With 39 million players and $4.3 billion in revenue in 2022 so far, France is the seventh biggest market in the world in terms of both players and earnings. The study finds that 70 percent of the French online population are so-called game enthusiasts - those that don’t just play games, but actively engage in the industry through other sources such as viewing streams or engaging in social behaviour like engaging in online gaming communities.
Newzoo separates gamers into distinct personas which are grouped together into different categories. The report found that 19 percent of those surveyed were non-gamers, while 13 percent are lapsed gamers, or those that fell out of the hobby. Time fillers, those that play games casually, made up the largest single group of gamers at 25 percent, followed by mainstream gamers who spend a significant amount of time playing or viewing gaming content, at 19 percent.
A hobby for everyone
In terms of demographics, 53 percent of French gamers are male, compared to 47 percent female and less than 1 percent non-binary or other. Those aged 21 to 35 made up the largest percentage of gamers at 31 percent, followed by 36-50 (27 percent), 10-20 (25 percent) and 41-65 (17 percent).

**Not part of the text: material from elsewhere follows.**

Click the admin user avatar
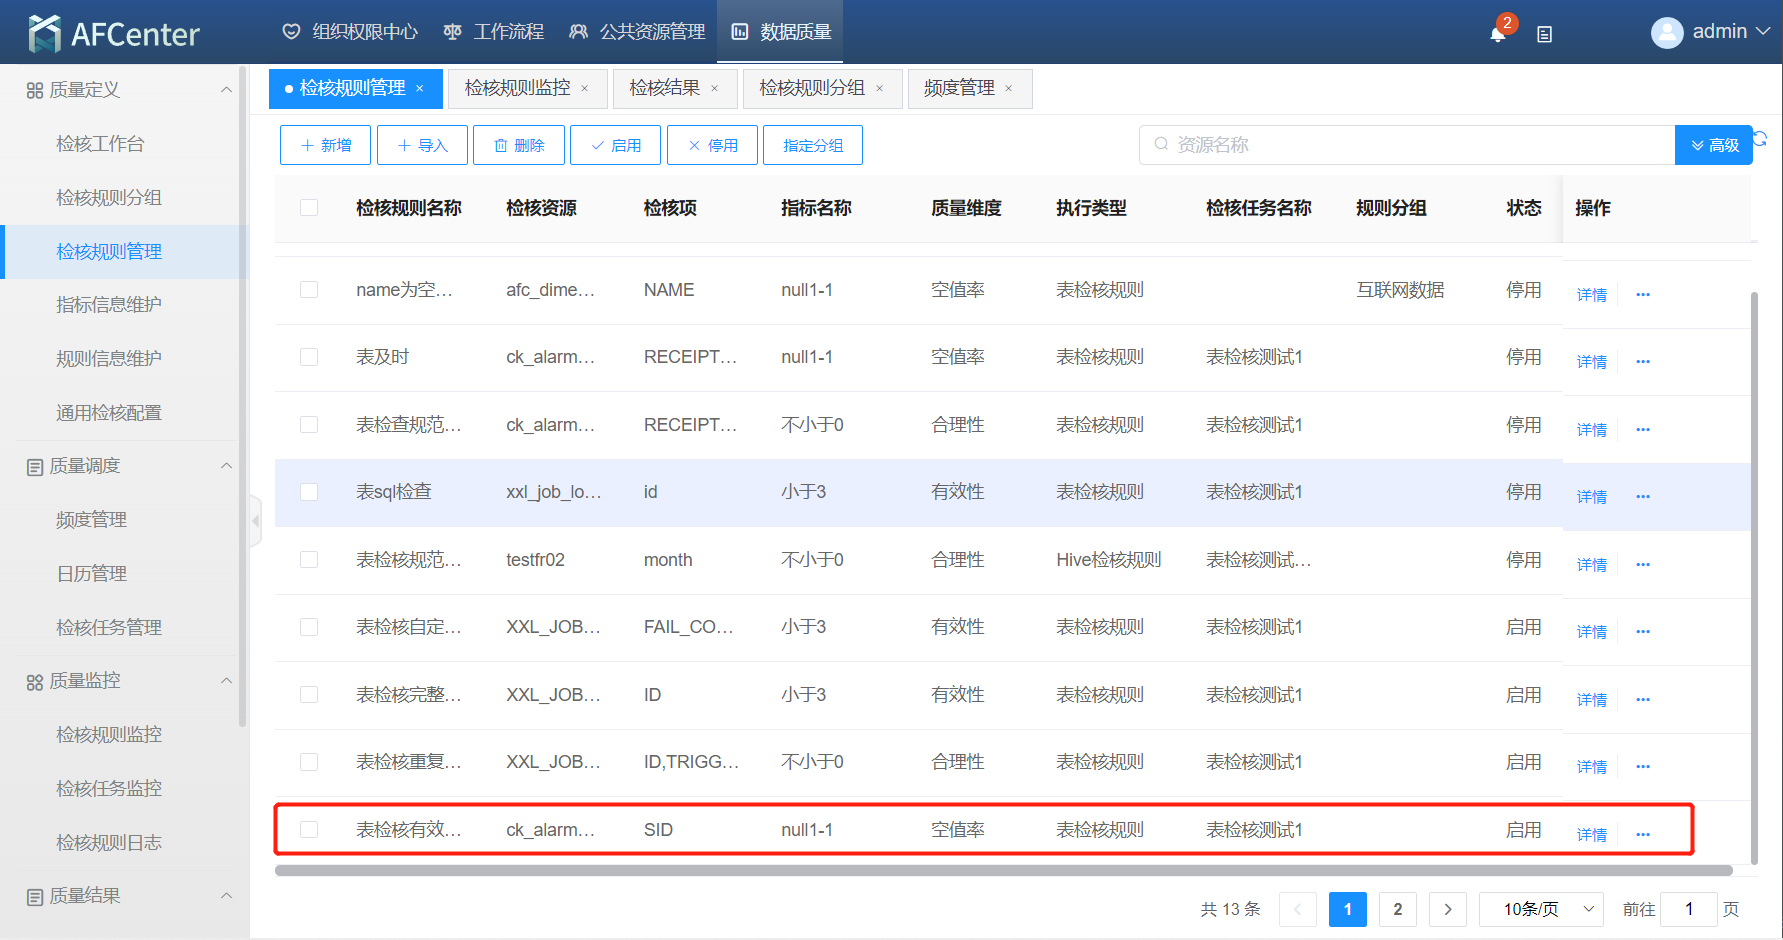 (x=1666, y=33)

Over the past six months mobile had the largest market share of platforms, at 44 percent, closely followed by consoles at 41 percent and PC at 30 percent. However, players tended to spend more time on consoles over the same period, with an average of four hours and forty minutes a week. This was followed by PC at four hours and 35 minutes and mobile titles at 4 hours and 12 minutes. This suggests that whilst more people play games on their phones, they’re less engaged in them.
It’s worth noting that casual titles are more prevalent on mobile devices, and such games are ideal for playing while on a commute or during a break. Due to this it’s possible that time fillers make up a significant portion of both mobile players and the overall playtime on phones.
Last month, Newzoo examined female gamers, and found that while 72 percent of women worldwide played games within the past six months, they were less likely to refer to themselves as gamers.